— ACTIVITY —
Below are the entries; set down each of them exactly.

(Pixel coordinate grounding data)
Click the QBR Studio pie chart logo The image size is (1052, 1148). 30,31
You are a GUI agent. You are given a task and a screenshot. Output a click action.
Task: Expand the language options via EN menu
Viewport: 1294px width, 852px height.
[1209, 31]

— PROBLEM SOLUTION —
Click the QBR Studio pie chart logo The image size is (1052, 1148). 30,31
You are a GUI agent. You are given a task and a screenshot. Output a click action.
Task: Expand the language options via EN menu
Viewport: 1294px width, 852px height.
[1209, 31]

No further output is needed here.